## What you should do
Quote the material word for word, beginning at the line that contains "This screenshot has height=558, width=992." and ending after the line that contains "(419, 249).".

## Data entries
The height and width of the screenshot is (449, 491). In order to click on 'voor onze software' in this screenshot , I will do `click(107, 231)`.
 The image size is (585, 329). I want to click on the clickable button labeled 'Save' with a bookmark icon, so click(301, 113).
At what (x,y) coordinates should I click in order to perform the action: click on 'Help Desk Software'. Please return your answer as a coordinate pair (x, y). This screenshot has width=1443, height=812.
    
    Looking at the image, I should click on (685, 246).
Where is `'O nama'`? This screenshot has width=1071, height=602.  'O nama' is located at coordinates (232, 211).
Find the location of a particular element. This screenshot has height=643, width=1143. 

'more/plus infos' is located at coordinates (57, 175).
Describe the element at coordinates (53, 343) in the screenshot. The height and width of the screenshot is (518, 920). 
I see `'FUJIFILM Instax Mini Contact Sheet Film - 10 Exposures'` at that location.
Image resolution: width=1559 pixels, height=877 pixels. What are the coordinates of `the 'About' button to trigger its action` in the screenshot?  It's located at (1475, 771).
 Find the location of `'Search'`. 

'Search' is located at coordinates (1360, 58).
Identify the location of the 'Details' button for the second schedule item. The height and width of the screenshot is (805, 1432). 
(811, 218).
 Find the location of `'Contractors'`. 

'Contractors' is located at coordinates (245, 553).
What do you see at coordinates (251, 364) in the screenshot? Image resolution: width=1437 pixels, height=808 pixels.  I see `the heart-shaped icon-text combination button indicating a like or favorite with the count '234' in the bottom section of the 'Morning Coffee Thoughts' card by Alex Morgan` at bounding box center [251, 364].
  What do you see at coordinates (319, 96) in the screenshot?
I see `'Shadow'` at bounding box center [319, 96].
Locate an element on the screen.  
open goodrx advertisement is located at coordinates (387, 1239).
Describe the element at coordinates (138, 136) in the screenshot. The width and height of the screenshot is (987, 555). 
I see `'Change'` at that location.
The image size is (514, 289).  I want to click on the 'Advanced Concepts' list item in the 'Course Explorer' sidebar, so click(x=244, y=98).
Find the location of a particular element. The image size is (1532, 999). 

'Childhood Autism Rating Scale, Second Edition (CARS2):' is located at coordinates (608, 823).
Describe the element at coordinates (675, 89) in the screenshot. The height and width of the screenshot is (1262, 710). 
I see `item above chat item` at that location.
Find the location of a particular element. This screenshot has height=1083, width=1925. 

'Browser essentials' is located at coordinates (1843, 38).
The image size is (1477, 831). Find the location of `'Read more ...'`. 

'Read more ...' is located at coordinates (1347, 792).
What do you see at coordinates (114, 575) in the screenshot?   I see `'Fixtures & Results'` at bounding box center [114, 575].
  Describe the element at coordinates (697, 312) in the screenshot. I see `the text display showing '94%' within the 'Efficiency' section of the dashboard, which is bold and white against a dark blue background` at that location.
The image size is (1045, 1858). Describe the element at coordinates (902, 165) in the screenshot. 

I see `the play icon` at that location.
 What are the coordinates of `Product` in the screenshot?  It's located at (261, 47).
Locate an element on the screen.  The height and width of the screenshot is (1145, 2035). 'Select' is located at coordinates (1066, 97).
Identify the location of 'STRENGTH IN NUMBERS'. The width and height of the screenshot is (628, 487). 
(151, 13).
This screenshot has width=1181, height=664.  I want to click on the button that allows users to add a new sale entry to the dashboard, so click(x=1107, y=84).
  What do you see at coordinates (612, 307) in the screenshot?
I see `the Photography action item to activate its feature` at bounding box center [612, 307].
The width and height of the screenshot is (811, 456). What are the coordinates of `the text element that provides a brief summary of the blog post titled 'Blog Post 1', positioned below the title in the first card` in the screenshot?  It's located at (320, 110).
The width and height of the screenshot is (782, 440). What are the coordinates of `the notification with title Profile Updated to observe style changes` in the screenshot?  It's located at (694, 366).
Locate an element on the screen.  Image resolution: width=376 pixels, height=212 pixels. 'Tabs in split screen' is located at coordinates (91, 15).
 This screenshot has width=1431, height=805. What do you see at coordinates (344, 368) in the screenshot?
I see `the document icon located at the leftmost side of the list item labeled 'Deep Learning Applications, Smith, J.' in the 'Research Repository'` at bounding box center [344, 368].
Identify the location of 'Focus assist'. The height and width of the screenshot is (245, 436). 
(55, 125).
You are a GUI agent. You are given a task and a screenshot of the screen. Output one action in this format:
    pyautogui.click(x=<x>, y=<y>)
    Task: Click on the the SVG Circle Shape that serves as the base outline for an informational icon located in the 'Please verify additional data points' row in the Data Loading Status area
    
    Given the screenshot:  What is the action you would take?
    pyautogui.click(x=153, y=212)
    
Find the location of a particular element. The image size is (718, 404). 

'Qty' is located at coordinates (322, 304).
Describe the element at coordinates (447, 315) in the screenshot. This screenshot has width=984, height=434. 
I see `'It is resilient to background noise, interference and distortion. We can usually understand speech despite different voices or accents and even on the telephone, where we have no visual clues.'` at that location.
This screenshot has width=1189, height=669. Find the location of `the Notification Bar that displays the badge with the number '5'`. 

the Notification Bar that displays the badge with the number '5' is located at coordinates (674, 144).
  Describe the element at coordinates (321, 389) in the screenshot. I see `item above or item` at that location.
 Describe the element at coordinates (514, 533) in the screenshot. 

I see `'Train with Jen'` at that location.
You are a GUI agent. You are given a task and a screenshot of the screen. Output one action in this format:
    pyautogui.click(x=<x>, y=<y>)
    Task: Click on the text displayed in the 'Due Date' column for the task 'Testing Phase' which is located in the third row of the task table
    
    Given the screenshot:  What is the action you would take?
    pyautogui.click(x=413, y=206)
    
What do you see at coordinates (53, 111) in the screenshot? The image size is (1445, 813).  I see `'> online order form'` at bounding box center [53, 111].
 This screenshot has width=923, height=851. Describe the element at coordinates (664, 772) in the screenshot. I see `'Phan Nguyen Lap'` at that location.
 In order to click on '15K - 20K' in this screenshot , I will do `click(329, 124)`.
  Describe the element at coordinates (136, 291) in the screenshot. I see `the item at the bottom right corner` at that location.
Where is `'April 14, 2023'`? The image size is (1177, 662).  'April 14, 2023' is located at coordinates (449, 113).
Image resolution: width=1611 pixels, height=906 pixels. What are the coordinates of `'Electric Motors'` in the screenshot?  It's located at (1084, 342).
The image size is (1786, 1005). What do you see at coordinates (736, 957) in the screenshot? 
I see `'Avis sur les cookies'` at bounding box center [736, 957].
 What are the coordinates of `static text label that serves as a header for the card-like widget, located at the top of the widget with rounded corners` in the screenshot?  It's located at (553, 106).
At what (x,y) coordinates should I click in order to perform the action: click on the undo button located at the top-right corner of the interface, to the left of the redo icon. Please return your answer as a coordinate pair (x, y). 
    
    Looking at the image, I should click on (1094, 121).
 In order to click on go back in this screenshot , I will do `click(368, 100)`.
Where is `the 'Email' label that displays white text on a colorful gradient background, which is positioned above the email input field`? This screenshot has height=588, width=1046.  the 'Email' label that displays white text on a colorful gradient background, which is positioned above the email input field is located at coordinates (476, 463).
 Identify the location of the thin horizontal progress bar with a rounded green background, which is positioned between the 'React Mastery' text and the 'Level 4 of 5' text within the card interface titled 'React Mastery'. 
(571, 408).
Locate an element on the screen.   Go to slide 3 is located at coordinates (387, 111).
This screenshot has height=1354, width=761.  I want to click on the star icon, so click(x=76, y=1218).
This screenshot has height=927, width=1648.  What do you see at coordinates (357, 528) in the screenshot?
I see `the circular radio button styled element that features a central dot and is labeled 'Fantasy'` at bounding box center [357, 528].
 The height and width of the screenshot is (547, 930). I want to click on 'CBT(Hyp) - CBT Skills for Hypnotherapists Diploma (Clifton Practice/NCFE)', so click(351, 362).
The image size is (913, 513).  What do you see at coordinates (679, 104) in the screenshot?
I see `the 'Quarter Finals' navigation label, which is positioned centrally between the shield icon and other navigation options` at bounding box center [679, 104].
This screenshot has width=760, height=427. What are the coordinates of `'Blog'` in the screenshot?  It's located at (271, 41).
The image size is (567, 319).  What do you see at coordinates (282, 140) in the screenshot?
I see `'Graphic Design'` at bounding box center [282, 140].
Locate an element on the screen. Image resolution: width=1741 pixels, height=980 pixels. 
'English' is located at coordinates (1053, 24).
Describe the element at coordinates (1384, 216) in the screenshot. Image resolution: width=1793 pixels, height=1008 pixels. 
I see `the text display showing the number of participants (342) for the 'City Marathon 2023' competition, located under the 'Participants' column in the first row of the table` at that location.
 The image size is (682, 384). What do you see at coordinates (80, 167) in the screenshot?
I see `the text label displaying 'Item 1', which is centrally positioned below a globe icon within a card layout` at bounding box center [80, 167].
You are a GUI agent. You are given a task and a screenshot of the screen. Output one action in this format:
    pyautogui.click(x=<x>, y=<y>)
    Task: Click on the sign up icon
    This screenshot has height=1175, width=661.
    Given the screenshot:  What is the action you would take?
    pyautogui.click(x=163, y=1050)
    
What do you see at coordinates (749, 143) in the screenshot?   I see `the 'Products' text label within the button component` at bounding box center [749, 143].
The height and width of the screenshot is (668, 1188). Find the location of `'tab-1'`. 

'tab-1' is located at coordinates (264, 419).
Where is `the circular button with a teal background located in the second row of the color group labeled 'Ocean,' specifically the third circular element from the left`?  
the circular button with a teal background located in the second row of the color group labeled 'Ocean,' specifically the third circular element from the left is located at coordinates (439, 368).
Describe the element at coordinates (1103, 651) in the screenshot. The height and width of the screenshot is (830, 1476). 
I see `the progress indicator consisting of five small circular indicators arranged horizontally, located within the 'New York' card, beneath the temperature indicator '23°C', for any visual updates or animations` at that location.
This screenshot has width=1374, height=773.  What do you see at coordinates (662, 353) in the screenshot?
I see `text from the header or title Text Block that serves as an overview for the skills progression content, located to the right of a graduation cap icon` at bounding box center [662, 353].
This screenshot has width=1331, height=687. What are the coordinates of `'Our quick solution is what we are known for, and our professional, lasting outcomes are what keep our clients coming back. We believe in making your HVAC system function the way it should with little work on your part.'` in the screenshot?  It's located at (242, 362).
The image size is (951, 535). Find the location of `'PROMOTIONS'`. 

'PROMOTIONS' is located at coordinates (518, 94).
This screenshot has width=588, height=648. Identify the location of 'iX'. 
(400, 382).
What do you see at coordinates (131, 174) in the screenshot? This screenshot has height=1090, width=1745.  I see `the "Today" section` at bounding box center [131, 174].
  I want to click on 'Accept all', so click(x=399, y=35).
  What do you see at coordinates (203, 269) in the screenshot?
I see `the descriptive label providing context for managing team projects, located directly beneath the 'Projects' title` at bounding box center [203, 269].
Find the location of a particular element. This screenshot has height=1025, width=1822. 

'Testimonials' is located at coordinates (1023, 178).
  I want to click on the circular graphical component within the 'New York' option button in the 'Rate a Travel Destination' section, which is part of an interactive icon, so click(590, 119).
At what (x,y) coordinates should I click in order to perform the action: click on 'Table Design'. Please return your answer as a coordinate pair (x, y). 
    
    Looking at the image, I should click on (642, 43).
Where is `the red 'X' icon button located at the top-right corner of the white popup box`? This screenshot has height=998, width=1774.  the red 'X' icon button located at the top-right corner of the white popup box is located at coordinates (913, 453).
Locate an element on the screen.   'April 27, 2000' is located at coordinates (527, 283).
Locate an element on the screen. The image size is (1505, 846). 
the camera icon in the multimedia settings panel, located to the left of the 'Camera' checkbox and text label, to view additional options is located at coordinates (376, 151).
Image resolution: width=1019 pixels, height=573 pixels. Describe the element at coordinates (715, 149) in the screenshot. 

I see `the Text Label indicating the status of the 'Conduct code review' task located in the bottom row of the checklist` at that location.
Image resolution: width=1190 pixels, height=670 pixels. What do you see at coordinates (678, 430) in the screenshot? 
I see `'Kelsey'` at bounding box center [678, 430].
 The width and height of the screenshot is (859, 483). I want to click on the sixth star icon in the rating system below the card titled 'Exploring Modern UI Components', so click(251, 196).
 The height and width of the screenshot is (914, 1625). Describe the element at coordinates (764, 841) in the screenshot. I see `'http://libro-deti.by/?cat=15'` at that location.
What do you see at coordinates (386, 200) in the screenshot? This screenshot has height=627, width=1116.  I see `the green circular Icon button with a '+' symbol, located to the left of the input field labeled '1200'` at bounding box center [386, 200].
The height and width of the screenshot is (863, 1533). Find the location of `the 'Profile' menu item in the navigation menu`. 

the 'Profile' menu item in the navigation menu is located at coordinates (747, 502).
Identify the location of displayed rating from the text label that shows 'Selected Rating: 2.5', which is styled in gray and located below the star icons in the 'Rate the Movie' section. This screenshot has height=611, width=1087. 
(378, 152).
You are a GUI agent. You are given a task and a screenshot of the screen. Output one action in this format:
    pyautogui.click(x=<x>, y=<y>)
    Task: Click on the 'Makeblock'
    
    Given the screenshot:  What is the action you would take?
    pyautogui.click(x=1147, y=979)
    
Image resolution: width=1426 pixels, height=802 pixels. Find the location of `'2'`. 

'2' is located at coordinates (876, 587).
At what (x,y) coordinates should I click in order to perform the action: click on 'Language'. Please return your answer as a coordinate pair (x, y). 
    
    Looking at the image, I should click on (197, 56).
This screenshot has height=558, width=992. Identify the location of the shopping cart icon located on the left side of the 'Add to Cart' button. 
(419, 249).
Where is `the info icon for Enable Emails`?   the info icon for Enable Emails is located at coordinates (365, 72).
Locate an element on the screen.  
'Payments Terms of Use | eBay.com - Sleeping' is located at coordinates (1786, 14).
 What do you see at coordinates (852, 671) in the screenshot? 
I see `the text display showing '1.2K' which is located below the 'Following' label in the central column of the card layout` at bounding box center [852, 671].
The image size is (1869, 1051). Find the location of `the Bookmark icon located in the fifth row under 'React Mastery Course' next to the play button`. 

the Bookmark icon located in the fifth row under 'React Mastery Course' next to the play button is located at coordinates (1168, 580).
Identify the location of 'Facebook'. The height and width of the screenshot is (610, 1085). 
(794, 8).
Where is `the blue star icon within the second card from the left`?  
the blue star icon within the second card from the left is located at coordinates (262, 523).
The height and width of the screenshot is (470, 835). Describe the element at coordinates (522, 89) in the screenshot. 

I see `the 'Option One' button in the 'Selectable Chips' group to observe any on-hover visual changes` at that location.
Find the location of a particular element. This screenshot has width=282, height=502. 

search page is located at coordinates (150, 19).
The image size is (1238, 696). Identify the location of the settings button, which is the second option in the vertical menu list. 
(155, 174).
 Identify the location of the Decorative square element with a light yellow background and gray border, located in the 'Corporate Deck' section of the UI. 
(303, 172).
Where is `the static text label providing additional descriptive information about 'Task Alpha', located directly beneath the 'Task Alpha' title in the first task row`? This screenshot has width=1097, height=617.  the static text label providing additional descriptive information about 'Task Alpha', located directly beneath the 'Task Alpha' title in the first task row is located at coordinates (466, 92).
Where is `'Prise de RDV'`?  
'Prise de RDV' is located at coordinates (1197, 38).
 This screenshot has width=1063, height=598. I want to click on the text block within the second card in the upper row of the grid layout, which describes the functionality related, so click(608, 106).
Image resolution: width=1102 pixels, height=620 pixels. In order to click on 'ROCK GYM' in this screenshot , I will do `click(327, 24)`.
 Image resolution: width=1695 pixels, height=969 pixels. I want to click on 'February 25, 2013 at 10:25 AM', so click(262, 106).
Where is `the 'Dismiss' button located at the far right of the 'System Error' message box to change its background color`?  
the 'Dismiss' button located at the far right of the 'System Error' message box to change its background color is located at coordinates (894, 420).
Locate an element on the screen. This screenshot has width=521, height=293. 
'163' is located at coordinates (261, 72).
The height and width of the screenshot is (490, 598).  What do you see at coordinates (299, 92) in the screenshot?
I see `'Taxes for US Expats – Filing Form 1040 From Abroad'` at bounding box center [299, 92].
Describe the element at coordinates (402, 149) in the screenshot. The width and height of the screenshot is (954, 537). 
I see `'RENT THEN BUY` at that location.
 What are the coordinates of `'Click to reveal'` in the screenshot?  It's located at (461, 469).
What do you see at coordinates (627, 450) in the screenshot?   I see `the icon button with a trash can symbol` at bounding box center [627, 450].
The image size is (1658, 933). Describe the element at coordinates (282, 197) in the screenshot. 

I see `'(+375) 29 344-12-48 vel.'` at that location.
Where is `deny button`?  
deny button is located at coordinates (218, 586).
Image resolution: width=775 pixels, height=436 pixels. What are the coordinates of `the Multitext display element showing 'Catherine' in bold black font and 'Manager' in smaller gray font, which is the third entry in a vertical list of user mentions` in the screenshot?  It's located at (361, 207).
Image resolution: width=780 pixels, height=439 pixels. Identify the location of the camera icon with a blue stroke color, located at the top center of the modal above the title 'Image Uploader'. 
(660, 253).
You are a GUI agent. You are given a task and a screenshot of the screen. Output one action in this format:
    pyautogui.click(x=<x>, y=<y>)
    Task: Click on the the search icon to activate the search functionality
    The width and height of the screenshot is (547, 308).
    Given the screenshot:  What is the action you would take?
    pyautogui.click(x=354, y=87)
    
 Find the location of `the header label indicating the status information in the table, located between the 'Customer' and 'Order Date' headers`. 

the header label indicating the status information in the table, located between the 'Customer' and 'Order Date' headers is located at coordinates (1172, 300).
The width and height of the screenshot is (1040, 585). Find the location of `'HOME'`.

## Completed task
This screenshot has height=558, width=992. Identify the location of the shopping cart icon located on the left side of the 'Add to Cart' button. 
(419, 249).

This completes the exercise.